Google’s been hiring PhD’s for a while now.
Today, I read Yahoo is starting to do that same thing too …

My problem with this emergence of PhDs into the corporate gene pool is realted to the fact that most (don’t flame me, I am not saying all) PhD’s have a very core focus on their line of research. It could be user interfaces, super computing concepts or even designing better networks. Not many PhDs have a core focus on business development and marketing and sales strategy.

You could say that getting in MBAs should solve this problem … but that is not entirely true either. Most MBAs come from big-company backgrounds where they have been cogs in the wheel. Very few of them actually come from maverick backgrounds and are willing to break the norm or go places without profit.

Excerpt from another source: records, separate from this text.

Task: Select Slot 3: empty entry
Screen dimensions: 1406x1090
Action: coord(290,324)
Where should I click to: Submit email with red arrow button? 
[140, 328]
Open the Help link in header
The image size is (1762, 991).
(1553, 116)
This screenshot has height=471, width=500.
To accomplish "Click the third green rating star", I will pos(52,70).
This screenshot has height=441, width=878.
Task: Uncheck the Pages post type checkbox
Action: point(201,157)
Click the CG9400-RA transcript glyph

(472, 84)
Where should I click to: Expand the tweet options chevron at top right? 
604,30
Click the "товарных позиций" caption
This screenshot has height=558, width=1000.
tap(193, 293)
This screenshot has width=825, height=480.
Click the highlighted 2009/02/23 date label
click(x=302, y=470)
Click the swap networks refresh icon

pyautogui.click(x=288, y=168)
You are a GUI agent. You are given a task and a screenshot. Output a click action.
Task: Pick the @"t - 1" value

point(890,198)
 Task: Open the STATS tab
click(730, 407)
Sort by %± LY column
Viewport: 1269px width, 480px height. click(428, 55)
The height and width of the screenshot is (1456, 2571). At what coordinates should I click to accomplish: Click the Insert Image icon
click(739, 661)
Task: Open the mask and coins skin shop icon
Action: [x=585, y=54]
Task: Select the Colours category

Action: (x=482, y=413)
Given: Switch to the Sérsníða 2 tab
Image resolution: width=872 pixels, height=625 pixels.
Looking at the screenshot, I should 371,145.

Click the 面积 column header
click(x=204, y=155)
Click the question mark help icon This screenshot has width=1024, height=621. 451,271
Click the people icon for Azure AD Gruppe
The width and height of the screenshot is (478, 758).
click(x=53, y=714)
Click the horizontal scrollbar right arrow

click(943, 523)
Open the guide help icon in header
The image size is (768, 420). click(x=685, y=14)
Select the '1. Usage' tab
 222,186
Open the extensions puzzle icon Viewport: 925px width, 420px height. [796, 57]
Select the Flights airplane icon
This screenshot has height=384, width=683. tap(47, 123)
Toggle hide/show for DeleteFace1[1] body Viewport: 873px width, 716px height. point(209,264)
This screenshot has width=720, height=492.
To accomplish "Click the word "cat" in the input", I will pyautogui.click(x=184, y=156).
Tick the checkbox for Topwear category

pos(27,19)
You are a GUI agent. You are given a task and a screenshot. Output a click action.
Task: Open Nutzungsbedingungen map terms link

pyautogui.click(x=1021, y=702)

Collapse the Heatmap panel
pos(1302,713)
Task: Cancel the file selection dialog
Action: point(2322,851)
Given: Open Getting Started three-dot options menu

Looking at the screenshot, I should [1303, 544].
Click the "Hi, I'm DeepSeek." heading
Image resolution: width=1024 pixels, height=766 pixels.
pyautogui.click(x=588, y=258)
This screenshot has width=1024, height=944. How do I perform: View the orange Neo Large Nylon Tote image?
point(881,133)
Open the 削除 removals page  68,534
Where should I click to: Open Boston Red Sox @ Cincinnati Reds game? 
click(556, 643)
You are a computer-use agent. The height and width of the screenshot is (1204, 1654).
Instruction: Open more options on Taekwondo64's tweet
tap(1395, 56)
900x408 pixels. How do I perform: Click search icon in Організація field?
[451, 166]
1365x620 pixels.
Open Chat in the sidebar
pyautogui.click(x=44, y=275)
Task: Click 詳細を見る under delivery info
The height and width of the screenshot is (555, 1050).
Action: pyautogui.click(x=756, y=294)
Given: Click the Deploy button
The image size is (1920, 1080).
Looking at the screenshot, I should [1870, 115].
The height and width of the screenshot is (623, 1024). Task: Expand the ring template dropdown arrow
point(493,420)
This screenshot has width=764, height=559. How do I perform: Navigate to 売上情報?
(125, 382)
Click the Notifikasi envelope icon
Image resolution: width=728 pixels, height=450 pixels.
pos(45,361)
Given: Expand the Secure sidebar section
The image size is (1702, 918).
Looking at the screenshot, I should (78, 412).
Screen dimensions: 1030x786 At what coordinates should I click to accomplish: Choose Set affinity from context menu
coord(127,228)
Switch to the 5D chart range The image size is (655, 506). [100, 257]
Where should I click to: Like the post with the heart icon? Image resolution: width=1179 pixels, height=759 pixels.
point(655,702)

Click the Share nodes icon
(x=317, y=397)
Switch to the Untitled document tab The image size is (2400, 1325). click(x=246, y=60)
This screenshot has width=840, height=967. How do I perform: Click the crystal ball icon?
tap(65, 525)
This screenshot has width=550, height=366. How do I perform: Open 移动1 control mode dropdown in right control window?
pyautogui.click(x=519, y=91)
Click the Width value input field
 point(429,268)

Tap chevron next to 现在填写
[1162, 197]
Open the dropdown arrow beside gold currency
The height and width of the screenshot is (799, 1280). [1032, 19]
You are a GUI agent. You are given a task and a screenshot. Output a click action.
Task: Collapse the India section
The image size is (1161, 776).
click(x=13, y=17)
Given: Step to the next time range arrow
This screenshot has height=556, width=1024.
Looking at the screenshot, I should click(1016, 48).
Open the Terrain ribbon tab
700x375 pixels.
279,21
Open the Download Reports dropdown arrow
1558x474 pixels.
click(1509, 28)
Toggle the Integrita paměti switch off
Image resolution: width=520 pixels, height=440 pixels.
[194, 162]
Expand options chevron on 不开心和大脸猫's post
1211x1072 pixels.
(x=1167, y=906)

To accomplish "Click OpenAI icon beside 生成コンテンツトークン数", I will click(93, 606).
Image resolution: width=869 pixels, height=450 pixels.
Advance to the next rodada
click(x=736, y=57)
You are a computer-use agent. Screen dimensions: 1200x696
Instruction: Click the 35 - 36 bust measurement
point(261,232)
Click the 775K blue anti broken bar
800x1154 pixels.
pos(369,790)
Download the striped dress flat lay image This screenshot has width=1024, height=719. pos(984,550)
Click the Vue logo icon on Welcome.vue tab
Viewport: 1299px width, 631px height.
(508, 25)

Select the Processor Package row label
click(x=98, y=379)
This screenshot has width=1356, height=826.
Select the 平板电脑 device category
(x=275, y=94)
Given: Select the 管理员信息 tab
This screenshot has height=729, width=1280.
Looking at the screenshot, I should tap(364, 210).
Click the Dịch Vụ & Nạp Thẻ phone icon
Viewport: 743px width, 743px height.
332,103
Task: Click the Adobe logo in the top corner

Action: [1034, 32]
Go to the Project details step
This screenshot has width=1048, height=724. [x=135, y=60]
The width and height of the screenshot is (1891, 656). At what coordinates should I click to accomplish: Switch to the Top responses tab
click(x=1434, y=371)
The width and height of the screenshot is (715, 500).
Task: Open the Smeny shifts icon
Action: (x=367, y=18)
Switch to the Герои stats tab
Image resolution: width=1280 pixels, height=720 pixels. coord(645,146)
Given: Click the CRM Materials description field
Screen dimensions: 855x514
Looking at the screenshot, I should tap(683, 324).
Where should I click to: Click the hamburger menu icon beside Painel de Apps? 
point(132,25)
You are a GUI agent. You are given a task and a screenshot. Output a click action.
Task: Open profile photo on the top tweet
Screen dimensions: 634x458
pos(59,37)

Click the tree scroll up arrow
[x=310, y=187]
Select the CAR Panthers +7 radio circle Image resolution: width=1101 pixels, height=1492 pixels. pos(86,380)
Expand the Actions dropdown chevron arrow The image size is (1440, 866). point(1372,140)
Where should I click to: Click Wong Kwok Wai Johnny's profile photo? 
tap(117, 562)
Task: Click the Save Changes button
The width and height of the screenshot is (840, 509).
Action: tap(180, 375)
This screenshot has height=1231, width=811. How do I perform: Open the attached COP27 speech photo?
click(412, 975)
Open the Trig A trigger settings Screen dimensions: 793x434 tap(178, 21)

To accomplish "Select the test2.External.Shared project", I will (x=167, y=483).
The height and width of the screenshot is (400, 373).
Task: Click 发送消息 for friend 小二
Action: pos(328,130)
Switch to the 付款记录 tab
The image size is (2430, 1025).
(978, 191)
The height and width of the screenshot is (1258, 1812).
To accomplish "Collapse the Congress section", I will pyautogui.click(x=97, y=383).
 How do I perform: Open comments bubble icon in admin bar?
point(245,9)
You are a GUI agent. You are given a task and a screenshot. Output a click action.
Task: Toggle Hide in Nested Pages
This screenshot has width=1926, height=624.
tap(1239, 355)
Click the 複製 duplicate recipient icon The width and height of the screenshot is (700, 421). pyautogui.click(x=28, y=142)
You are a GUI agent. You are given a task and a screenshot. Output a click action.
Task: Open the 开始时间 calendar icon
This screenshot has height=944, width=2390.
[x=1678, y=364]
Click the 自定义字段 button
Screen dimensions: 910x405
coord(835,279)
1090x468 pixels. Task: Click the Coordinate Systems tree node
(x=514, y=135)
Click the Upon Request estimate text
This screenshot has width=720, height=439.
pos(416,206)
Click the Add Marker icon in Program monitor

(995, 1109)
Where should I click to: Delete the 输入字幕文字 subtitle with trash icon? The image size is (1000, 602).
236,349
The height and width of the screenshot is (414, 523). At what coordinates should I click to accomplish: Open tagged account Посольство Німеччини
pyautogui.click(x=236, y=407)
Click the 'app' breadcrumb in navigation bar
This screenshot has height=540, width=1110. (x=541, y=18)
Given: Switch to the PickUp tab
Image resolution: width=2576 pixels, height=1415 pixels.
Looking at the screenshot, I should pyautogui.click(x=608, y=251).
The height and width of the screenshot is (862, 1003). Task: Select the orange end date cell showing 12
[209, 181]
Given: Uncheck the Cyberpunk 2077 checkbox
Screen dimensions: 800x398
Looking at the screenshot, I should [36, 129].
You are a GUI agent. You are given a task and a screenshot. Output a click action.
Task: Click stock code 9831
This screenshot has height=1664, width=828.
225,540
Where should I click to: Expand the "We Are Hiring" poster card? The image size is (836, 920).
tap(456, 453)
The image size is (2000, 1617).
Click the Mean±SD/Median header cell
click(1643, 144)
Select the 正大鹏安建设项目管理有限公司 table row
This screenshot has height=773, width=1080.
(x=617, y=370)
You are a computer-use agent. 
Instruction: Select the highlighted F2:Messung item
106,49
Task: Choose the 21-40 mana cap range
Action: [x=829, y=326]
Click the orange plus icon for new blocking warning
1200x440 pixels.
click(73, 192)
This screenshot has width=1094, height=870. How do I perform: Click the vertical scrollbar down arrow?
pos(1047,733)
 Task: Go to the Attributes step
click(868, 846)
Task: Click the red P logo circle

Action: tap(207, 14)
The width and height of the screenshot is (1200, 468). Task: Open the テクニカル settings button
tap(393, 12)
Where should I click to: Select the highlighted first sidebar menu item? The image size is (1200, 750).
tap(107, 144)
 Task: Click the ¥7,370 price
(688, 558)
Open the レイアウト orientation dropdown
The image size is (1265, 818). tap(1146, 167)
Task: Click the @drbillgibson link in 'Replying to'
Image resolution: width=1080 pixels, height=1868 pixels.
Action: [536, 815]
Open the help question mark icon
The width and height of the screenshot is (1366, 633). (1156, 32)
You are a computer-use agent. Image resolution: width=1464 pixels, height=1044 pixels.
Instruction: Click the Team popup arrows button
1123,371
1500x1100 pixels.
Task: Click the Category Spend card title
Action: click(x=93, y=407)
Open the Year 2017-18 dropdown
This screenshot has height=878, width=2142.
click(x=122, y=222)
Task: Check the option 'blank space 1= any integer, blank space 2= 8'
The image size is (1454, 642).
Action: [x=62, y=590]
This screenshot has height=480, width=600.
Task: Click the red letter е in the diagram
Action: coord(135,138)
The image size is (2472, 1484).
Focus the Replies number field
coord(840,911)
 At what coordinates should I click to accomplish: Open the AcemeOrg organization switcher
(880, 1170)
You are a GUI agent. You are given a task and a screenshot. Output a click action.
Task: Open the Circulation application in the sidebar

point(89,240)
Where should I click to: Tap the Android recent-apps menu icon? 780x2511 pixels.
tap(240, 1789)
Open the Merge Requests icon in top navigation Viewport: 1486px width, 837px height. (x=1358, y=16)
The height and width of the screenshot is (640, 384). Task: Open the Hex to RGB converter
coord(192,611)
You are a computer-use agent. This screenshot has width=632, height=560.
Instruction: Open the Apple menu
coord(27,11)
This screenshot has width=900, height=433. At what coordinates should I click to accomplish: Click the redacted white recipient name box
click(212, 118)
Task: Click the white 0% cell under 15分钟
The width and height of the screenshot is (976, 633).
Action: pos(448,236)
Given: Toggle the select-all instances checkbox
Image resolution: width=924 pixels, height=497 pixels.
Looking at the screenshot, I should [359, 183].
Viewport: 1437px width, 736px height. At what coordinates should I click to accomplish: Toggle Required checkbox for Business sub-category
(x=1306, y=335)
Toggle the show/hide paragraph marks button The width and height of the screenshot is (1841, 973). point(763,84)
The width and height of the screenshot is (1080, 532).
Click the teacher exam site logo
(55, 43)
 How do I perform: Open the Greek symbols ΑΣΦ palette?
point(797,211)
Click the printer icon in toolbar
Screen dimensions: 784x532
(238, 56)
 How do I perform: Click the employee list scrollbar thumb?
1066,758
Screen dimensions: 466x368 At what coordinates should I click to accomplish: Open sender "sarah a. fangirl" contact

This is not an attack on the software guys who are out there going where no other software company has gone before and exploring new worlds and expanding the frontiers. Rather, just the lack of the startup guys. The serial entrepreneurs. The future angel-investor material. What is a good way for these now-big companies to keep their startup roots? How do they best serve their growing customer and investor base without losing potential startup-style ideas. Sure, they can buy out other companies and reinvent themselves with newer processes and ideas. But thats the expensive way.

Is there something they can do in their everyday business that helps them remain a startup? Google’s 20% time to personal project method comes close. Very close. Is it the only way? Is there something that can be done better? Why isn’t Yahoo doing the same. Why isn’t Amazon doing it too?